In a move that reflects the industry's urgency to better coordinate care, hospitalist staffing firm and post-acute-care provider IPC Healthcare announced Thursday it has acquired Hospital Medicine Consultants, based in Elgin, Ill.
The hospitalist group will complement IPC's presence in the northwestern suburbs of Chicago, IPC said in a press release. The acquisition is expected to add over 20,000 annual encounters on a combined basis, according to a press release announcing the deal. IPC Healthcare is a publicly traded company based in Los Angeles.
Terms of the deal were not disclosed, but the acquisition is a harbinger of things to come, analysts said.
The healthcare delivery system's network of hospitals, post-acute-care providers and doctors is fragmented, said Brooks O'Neil, senior research analyst at Dougherty & Company. At the same time, cost concerns are encouraging hospitals to discharge patients earlier, and those patients often aren't yet ready to go home, he said.
“Hospitals are scared of readmissions. That's the reality of the healthcare system, and a monumental problem for everyone involved,” O'Neil said.
IPC is trying to streamline that process by providing more care coordination and alignment between hospital-based doctors and physicians in post-acute-care settings, he said.
That approach is a response to the federal push to keep moving forward with bundled payments, O'Neil said. Agreements like the IPC-Hospital Medicine Consultants deal are essential, he said, because there are now financial incentives to connect disparate parts of the system.
“If we can get to a point where communication is seamless, you'll have quicker recovery times and fewer readmissions,” he said.

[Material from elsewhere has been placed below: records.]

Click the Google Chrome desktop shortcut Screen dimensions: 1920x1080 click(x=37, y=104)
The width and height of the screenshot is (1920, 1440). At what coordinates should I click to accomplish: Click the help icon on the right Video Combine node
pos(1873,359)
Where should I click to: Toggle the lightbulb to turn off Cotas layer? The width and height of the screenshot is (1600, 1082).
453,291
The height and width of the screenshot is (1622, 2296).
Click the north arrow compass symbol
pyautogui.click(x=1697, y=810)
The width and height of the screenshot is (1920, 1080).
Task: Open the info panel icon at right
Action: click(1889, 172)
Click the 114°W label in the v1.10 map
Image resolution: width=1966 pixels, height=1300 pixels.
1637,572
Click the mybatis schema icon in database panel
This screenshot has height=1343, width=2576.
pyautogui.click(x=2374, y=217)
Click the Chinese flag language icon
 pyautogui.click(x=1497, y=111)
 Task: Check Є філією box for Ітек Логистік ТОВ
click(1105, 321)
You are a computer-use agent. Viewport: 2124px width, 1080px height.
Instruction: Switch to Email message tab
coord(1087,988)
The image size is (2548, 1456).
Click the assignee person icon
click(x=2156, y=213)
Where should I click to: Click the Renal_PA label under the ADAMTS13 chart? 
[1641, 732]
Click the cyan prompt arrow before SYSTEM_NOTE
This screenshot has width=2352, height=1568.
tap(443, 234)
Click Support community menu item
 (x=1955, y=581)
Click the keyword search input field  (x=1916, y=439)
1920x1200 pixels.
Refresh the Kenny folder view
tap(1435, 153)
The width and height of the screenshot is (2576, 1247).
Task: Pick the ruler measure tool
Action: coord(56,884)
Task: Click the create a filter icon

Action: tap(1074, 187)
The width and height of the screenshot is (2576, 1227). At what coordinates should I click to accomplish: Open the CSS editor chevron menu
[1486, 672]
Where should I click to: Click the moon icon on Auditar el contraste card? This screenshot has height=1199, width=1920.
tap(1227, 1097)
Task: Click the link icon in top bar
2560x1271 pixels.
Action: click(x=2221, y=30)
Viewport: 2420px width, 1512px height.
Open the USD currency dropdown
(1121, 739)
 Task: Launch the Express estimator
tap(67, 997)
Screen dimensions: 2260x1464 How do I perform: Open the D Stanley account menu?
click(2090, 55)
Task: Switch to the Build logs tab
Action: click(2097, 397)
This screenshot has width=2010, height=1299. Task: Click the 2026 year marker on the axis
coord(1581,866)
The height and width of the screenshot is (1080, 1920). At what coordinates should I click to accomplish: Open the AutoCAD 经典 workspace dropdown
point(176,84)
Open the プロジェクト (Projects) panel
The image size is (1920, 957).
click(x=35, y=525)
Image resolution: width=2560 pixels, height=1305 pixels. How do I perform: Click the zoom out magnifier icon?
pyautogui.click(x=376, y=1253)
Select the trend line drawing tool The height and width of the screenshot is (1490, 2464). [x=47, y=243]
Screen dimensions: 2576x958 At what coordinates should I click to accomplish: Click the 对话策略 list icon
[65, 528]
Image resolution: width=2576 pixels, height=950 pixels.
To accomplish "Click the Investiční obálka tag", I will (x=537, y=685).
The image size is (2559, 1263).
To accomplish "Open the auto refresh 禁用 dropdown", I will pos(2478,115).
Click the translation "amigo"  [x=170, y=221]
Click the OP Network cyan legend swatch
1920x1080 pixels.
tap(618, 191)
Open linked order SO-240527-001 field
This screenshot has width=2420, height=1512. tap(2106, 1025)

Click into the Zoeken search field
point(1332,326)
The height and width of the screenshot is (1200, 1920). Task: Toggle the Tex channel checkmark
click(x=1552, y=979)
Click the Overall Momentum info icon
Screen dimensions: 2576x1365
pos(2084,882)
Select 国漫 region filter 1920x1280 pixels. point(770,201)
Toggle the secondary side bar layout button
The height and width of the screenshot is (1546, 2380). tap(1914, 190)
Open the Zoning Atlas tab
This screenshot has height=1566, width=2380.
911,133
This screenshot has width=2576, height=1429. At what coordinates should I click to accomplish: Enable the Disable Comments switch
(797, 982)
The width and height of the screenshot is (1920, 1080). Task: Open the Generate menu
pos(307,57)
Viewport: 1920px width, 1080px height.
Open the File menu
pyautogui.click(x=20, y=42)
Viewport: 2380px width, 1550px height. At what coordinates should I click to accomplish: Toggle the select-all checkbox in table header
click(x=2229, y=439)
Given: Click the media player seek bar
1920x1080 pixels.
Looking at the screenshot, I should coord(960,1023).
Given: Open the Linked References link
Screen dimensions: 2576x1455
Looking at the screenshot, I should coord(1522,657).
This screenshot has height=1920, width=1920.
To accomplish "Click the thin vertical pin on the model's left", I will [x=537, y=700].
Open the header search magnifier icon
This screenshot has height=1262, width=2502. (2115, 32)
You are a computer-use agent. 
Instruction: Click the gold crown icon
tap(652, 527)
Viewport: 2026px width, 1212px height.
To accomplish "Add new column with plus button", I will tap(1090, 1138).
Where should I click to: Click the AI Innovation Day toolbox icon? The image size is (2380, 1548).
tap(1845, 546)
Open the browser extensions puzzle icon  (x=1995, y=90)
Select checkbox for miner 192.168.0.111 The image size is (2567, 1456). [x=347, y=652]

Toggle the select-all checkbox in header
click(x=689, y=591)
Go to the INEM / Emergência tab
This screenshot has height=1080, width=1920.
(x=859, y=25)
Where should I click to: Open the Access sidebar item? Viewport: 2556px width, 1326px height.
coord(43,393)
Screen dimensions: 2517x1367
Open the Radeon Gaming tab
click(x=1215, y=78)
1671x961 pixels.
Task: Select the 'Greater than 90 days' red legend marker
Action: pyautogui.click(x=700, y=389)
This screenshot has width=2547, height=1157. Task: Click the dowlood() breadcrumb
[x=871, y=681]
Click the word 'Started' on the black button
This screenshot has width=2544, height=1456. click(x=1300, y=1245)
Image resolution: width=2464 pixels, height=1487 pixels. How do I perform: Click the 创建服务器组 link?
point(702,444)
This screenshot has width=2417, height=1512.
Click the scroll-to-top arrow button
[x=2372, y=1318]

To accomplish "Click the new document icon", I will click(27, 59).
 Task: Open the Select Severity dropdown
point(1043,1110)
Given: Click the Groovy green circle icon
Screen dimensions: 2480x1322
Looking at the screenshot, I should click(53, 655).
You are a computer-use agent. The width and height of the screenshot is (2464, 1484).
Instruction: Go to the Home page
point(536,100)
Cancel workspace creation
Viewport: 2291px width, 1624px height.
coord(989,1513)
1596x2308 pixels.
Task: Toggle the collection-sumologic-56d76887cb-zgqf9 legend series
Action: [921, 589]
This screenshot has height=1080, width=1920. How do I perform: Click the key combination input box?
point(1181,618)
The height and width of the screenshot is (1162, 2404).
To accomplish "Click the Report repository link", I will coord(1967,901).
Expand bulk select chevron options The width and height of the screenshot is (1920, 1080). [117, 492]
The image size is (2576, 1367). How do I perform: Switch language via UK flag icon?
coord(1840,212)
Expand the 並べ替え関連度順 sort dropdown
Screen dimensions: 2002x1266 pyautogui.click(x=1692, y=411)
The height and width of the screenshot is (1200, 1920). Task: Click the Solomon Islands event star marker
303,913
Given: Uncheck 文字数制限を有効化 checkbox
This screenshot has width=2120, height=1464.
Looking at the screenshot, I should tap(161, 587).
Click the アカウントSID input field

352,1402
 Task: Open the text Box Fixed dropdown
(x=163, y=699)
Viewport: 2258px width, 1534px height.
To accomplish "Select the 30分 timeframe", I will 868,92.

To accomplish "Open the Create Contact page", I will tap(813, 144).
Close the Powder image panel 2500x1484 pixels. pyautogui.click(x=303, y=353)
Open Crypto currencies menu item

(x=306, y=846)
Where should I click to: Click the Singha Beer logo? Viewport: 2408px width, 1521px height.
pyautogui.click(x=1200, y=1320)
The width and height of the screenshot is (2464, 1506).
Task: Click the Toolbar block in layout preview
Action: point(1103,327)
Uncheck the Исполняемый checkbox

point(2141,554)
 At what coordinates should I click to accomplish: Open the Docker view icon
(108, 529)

IPC Healthcare is expected to become part of TeamHealth later this year. The Knoxville, Tenn.-based healthcare staffing firm announced in August that it was paying $1.6 billion for IPC, in a move that experts said was meant to stave off TeamHealth's own acquisition.
Earlier this week, TeamHealth rejected an aggressive proposal from AmSurg Corp. to merge in a $7.8 billion stock-and-cash transaction, which would have created the largest provider of outsourced clinical services to health systems in the country.